What is Internet security? Is it preventing virus attacks from emails? Or trying to stop phishing? Blocking web sites or particular browser plug-ins? How do you know if your security infrastructure is doing its job? Breaches don't exactly announce themselves. It doesn't do any good to put up technology fences and then have users leave the doors unlocked.
As I travel around the world meeting with Axeda customers and prospective customers, we spend a lot of time discussing security. This conversation is made more difficult because there is little agreement on what security really means -- or how it is interpreted or measured. Wouldn't it be nice if there was some international standard or validation process that could earn you the good housekeeping seal of security? Unfortunately, it's not that easy. Lacking a standard, we rely on the experts at VeriSign to review our technology and provide their stamp of approval.

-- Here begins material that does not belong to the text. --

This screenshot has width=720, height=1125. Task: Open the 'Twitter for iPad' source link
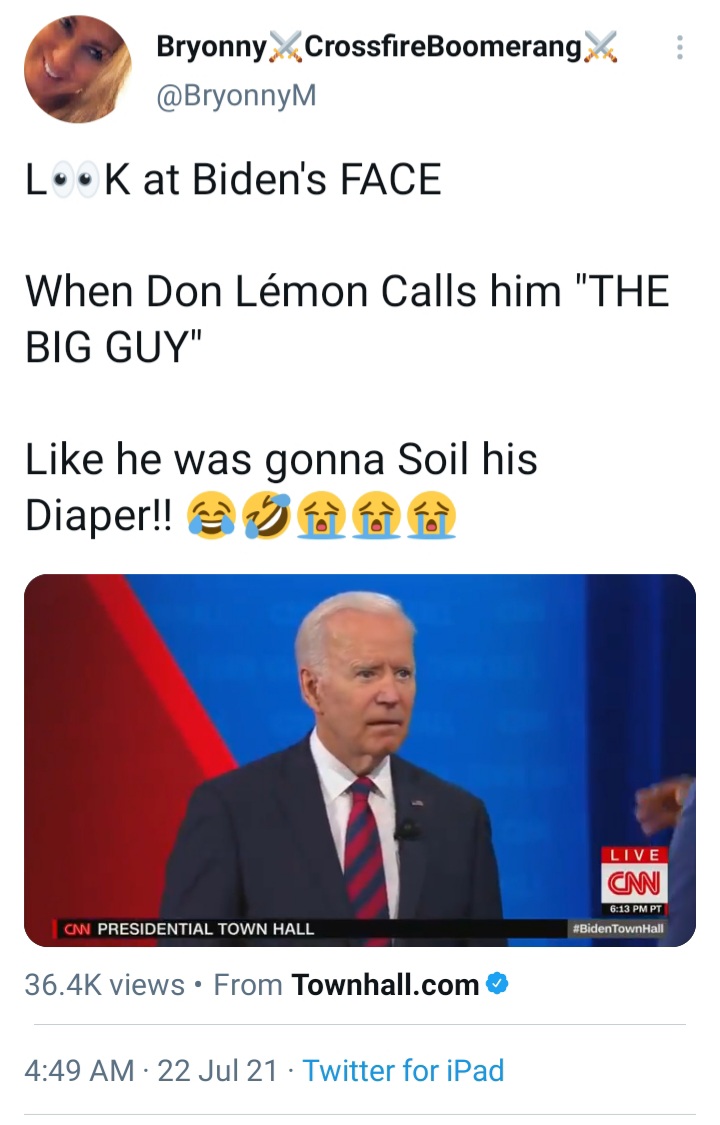click(x=403, y=1070)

Security is a living thing. Threats and the response to them are always changing. You do your work, think you have things figured out, and then something new comes along that changes your perception of being safe. Most IT departments seem to take the approach that the way they are doing things is "safe," so they say No to anything that doesn't fit neatly into their way of doing things.

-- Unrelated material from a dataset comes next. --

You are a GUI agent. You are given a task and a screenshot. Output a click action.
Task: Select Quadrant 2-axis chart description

IT departments are right to have policies and procedures for accepting remote service technology. But, just saying No to everything often eliminates great opportunities to improve business operations. There is business value in security. There is business value in improving operations. The challenge is having the vision and agility to serve the business while protecting what needs protection.
If you are an IT department, have a documented review and acceptance process for remote access. When approached by a vendor, provide them with the process and have them work through it. This will save both of you a lot of time.
If you are a vendor deploying remote access, be ready to answer what you are doing, why it is necessary, and the business value for the customer. Its not about you, its about helping your customer make their business run better.